In what may have appeared to be a secret, closed-door session Monday night, the Lodi Unified School District board eliminated the district's associate superintendent position and reassigned Odie Douglas to another not-yet-known administrative position.
A separate resolution does not re-employ Bill Atterberry as assistant superintendent of secondary education, also reassigning him to another administrative position within the district. Until last fall, he was the principal at Lodi High School.
Board president Richard Jones said trustees are looking at possibly eliminating Atterberry's current position, as well.
There is a chance Douglas could be moved into the assistant superintendent of secondary education role and take on both those duties, as well as those of his current office, according to Jones.
It is not yet clear whether there will be a cost savings to the district. Last school year, Douglas earned $164,275, while Atterberry was appointed in September to his new position and annual salary set at $135,421.
The decisions are apparently the start of a restructuring process at least two trustees promised Monday was on its way. But there are some questions about why the personnel actions were not reported publicly.
In an e-mail sent to teachers Tuesday afternoon, teachers' union president Sue Kenmotsu told members that she now recognizes the actions as the beginning of the restructuring mentioned by trustee Bonnie Cassel at the beginning of the meeting.
"We wonder why these decisions, taken in closed session (Monday) night, were not described to the public at the time of the report," she wrote.
But Jones said he did not want attention drawn to the employees, since both were at the meeting.
On Tuesday, Douglas said he was made aware of the possible reassignment Friday afternoon. "I understand that, because of the budget crisis," he said.
"We'll move forward. Whatever the outcome may be, I will continue providing support services to the students of Lodi in whatever capacity I am employed," he added.
Douglas is currently the second-highest ranking district employee. Atterberry, who currently oversees secondary education, could not be reached for comment.
The decision regarding Douglas was approved unanimously, while trustee Ken Davis voted against the Atterberry resolution.
Later in the meeting, Cassel was the lone dissenter in a vote that laid off 246 teachers. But prior to the discussion, both she and trustee Calvin Young more than once mentioned restructuring the district office, something constituents publicly called for at a series of town hall meetings held last month.
"We are going to restructure this district, and scrutinize every dollar because we must," Cassel said to a round of applause from the audience.
After more than two dozen teachers, parents and students spoke out against the cuts, Young, too, mentioned restructuring and even referring to the act in the past tense.

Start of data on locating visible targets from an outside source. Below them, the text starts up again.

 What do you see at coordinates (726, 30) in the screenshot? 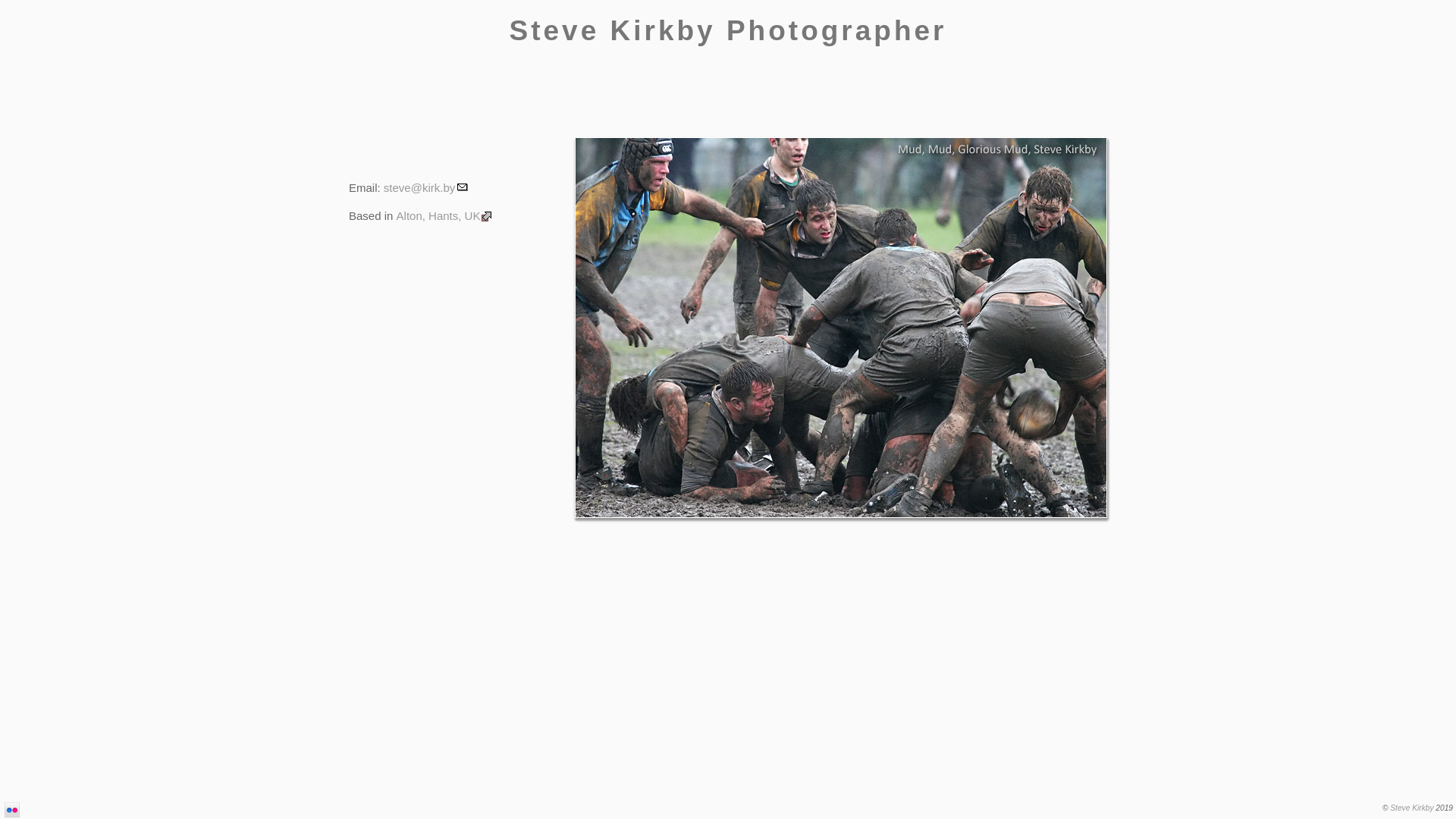
I see `'Steve Kirkby Photographer'` at bounding box center [726, 30].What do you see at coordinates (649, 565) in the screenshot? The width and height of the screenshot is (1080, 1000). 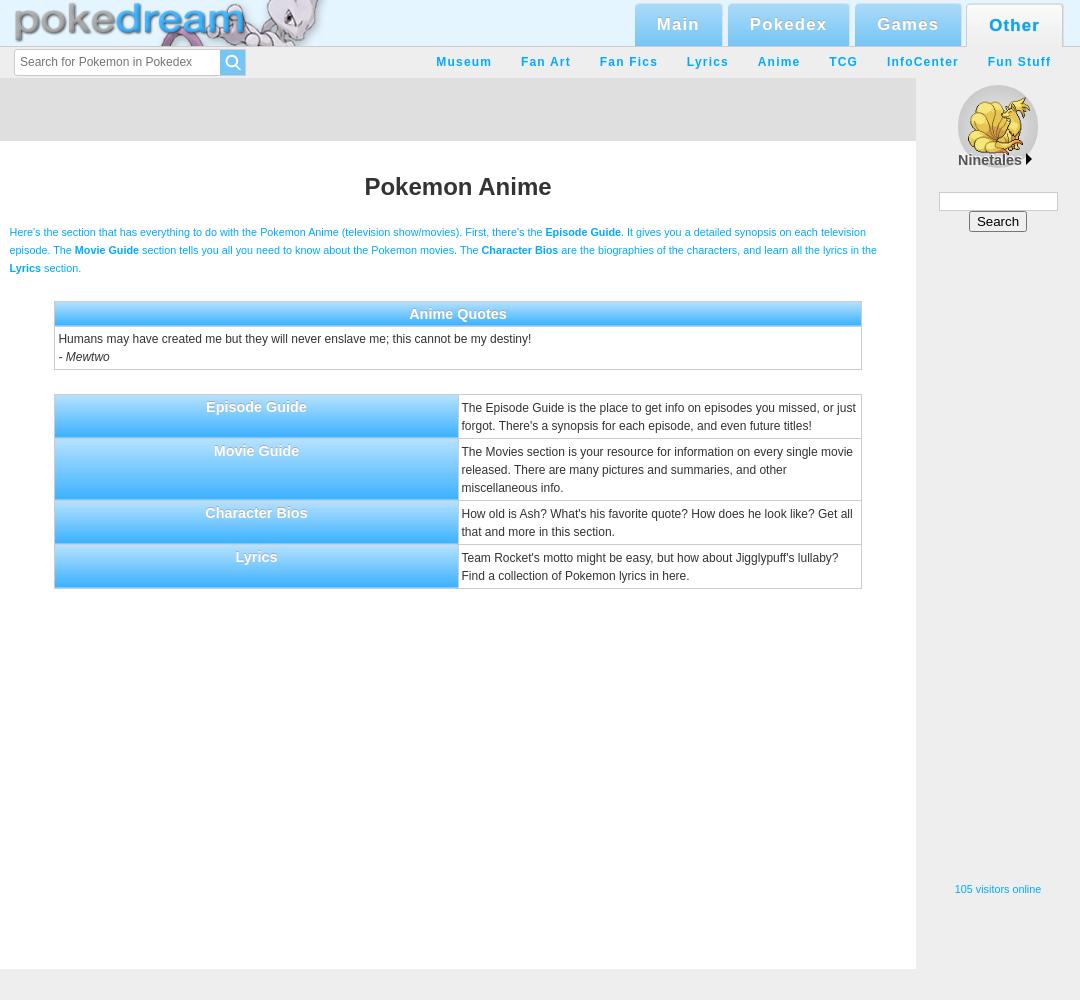 I see `'Team Rocket's motto might be easy, but how about Jigglypuff's lullaby? Find a collection of Pokemon
lyrics in here.'` at bounding box center [649, 565].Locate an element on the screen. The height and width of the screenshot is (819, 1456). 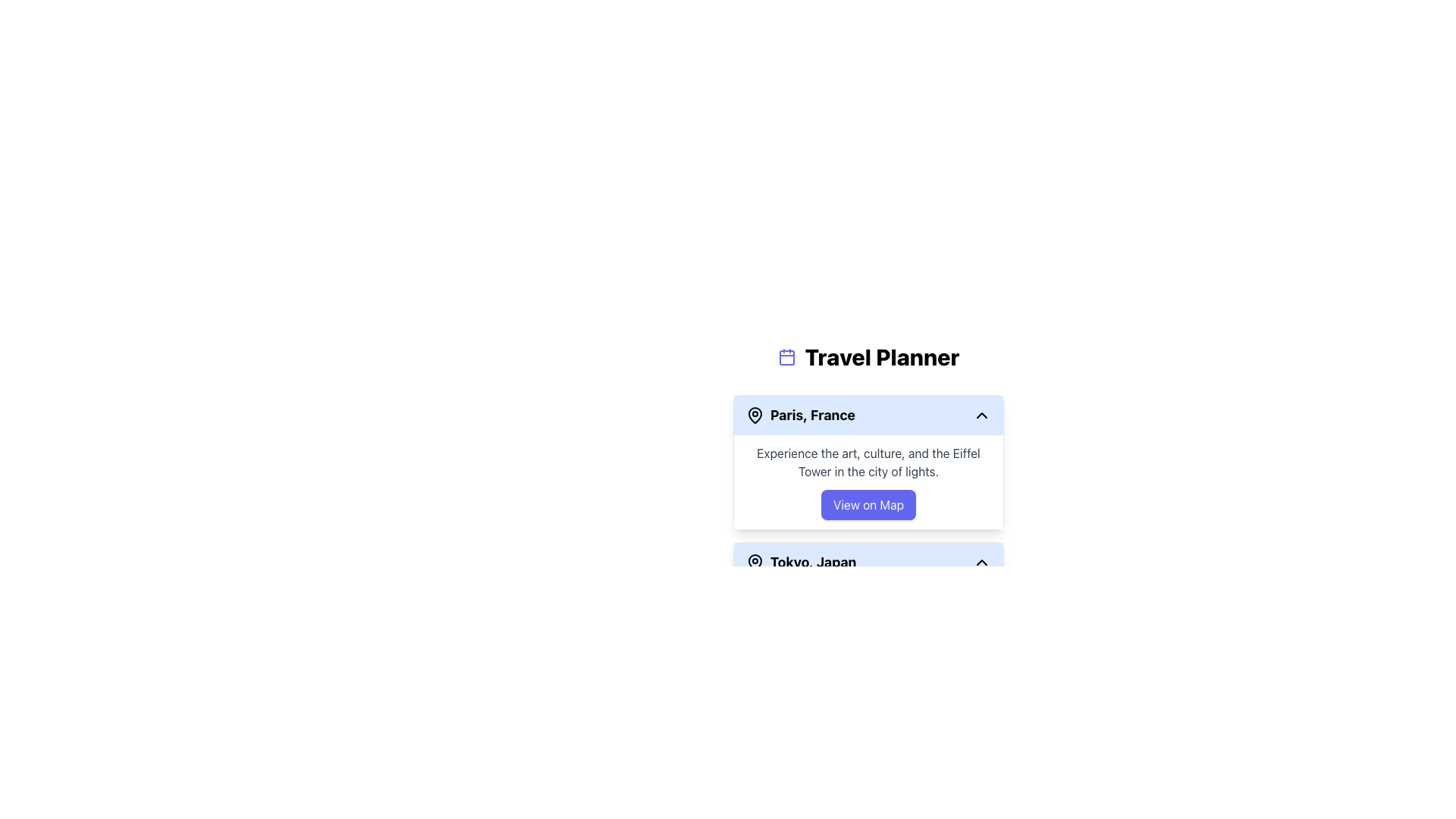
the 'View on Map' button with an indigo background located in the 'Travel Planner' section for Paris, France is located at coordinates (868, 505).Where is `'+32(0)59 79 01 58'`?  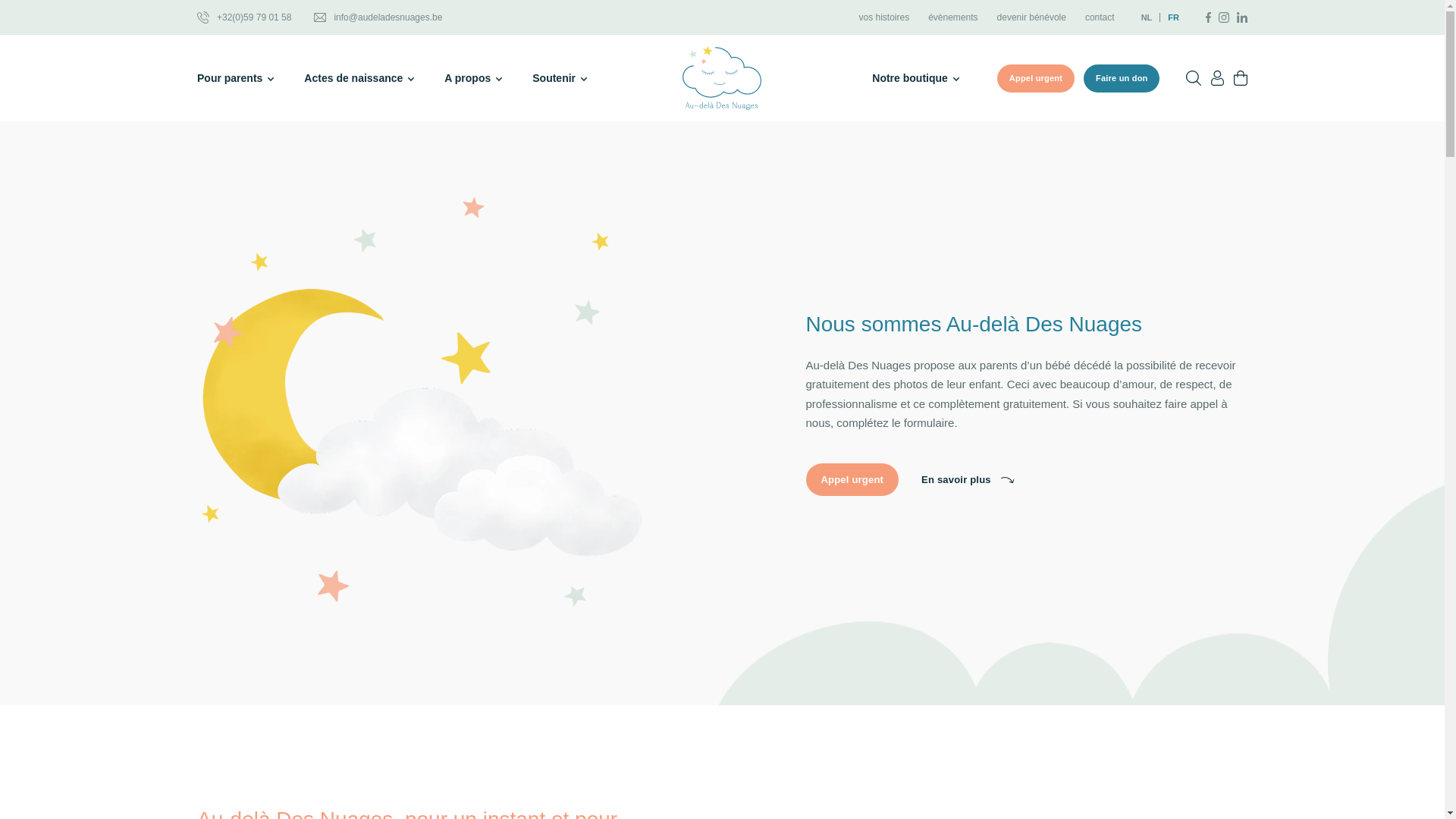 '+32(0)59 79 01 58' is located at coordinates (196, 17).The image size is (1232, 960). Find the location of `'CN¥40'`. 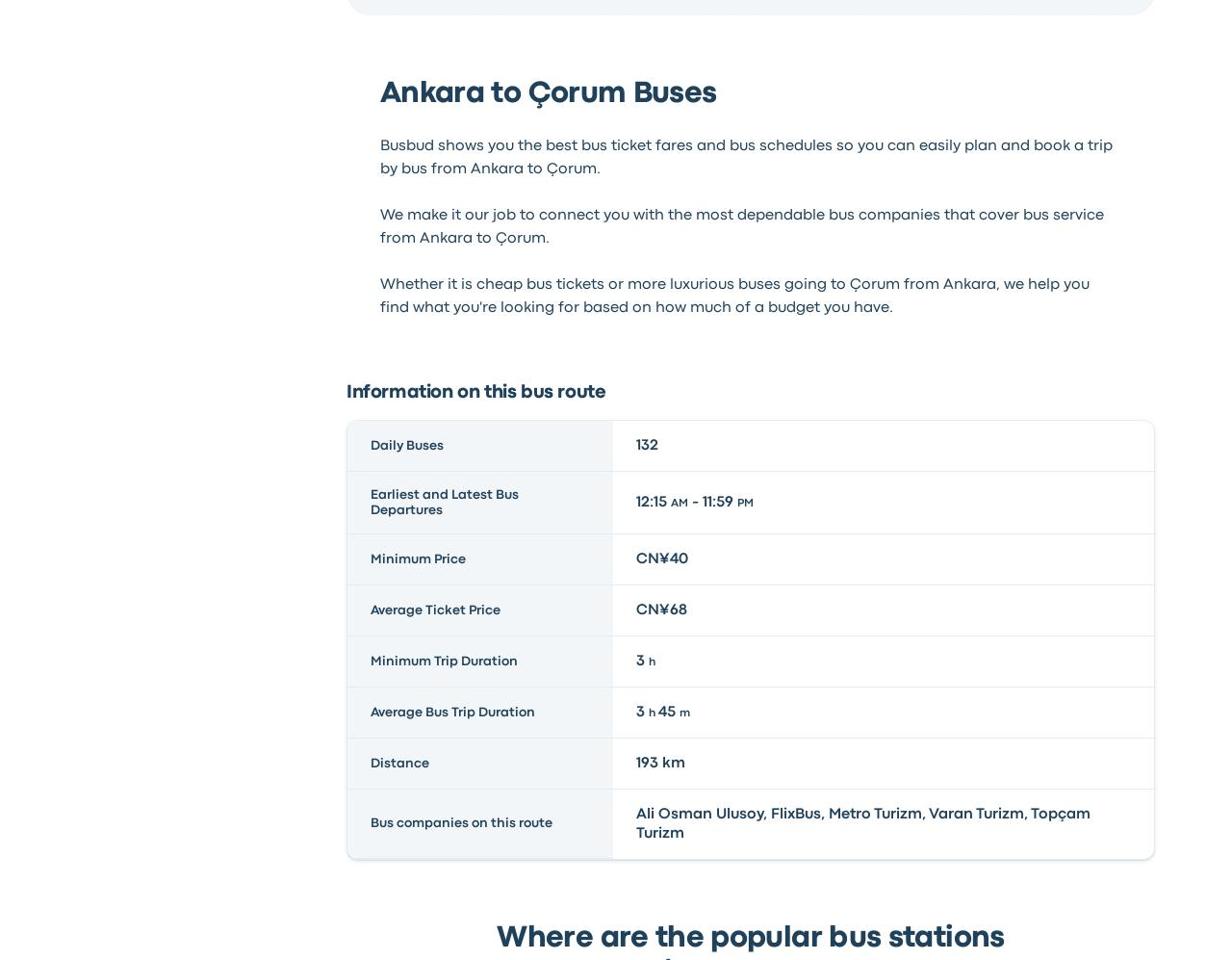

'CN¥40' is located at coordinates (635, 558).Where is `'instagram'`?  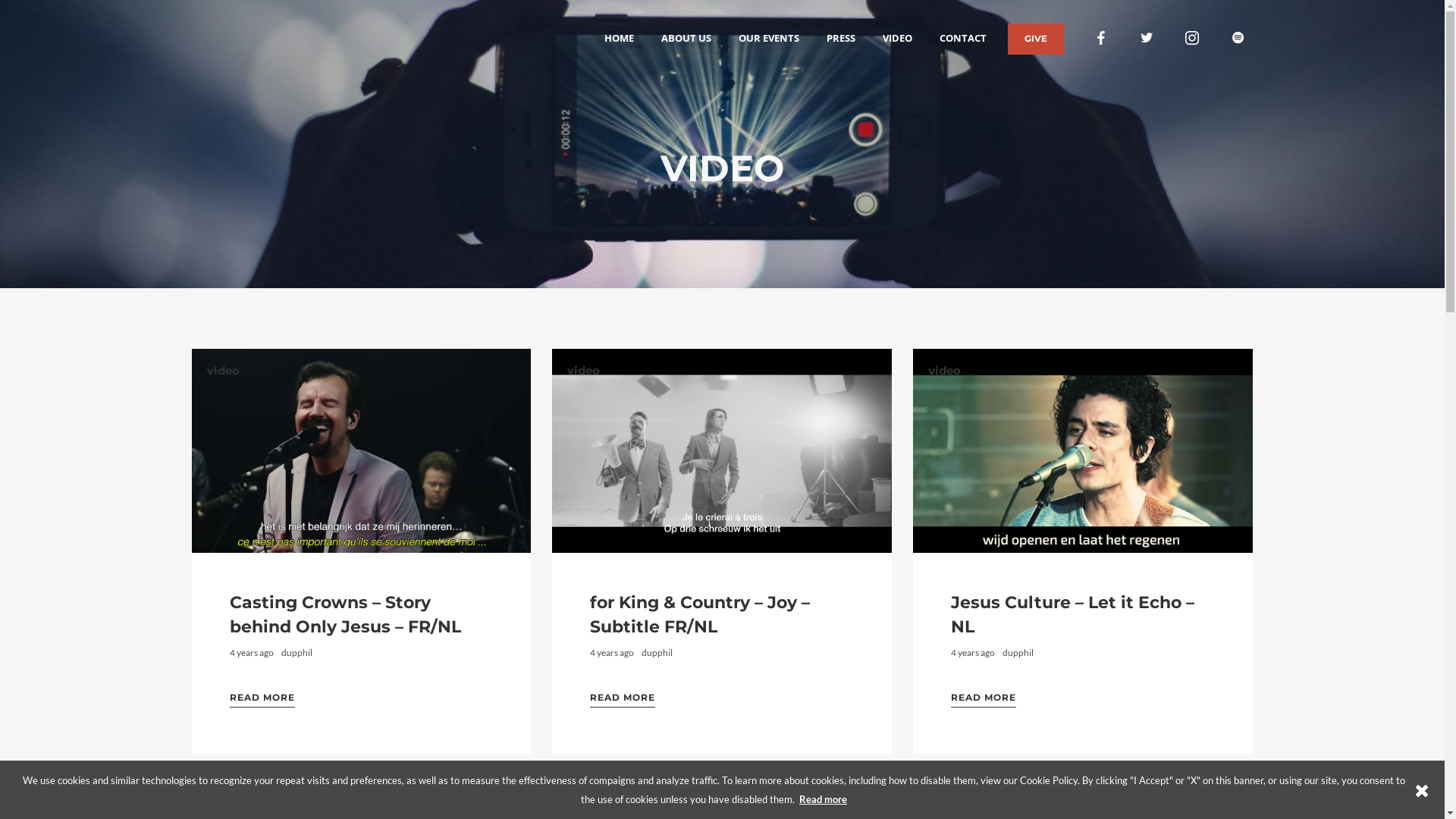
'instagram' is located at coordinates (1178, 37).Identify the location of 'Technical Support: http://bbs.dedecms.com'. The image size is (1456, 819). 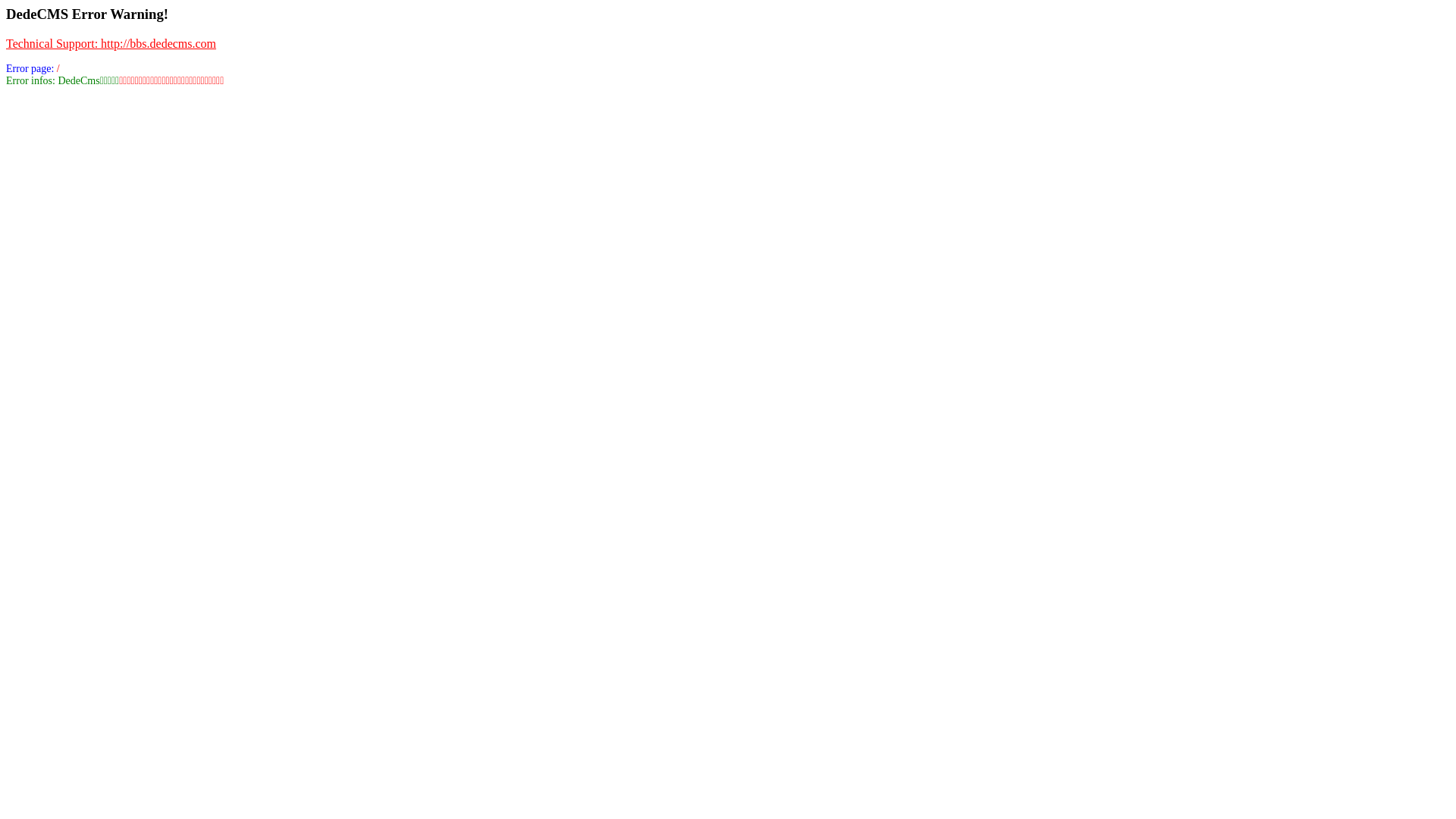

Jones said Tuesday that the board is headed toward further restructuring and will hear a report from Superintendent Cathy Nichols-Washer next month regarding her recommendations. She was out of the office Tuesday.
"We recognize that these actions are the beginning of the restructuring, but it doesn't address the cell phones or other things. We're talking a $30 million deficit," Kenmotsu said before adding, "Teacher-wise, eliminating Odie Douglas' position would bring back two teachers at the going rate."
The legality of Monday's board action has been questioned.
Open meeting laws dictate how items on closed-session agendas must be described, and Monday's may have been insufficient.
If there is a planned discussion regarding public employee appointment, employment or evaluation, the specific position title must be listed. Only if a public employee is being disciplined, dismissed or released can the title be omitted.
Monday's action was listed as: "Public Employee Appointment / Employment / Discipline / Dismissal / Release / Reassignment / Non-reelection: Management / Certificated / Classified; Public Employee Resignation: Management / Certificated; Public Employee Performance Evaluation."
At the beginning of the open session, when Jones reported what happened during the closed portion, all he said was that action was taken regarding two administrative positions. Typically, he names the affected position and often the person who currently holds it.
"If it's a bad call, then I take that fault," Jones said Tuesday afternoon.
With both Atterbery and Douglas present, he did not want to "call them out" by reporting by job title the board action taken. "With all due respect, we have these two employees sitting in the front row. I was not going to do what I have done in the past," Jones said.
Kenmotsu also questioned why the board did not report in open session the action taken in closed session. She said there was nothing to indicate what trustees did behind closed doors.
"We were there. We were all there," she said.
Jones said there was no intention of hiding the information. "I knew the media was going to call, and it was going to get out," he said.
There is a chance Douglas could leave the district since, he said, the next stage in his career is becoming a superintedent. "I am aware of the Stockton position and am definitely giving that much consideration," he said, adding that he is exploring all options. "If something comes along that I might be interested in, I will definitely consider it."
Douglas' position and the duties of his office have been questioned publicly before. According to the district website, the associate superintendent's office provides leadership to pre-kindergarten through 12th grade and the adult schools through assessment, research and evaluation; curriculum and instruction; and technology services.
Atterberry currently provides support to the district's high school principals and their staffs.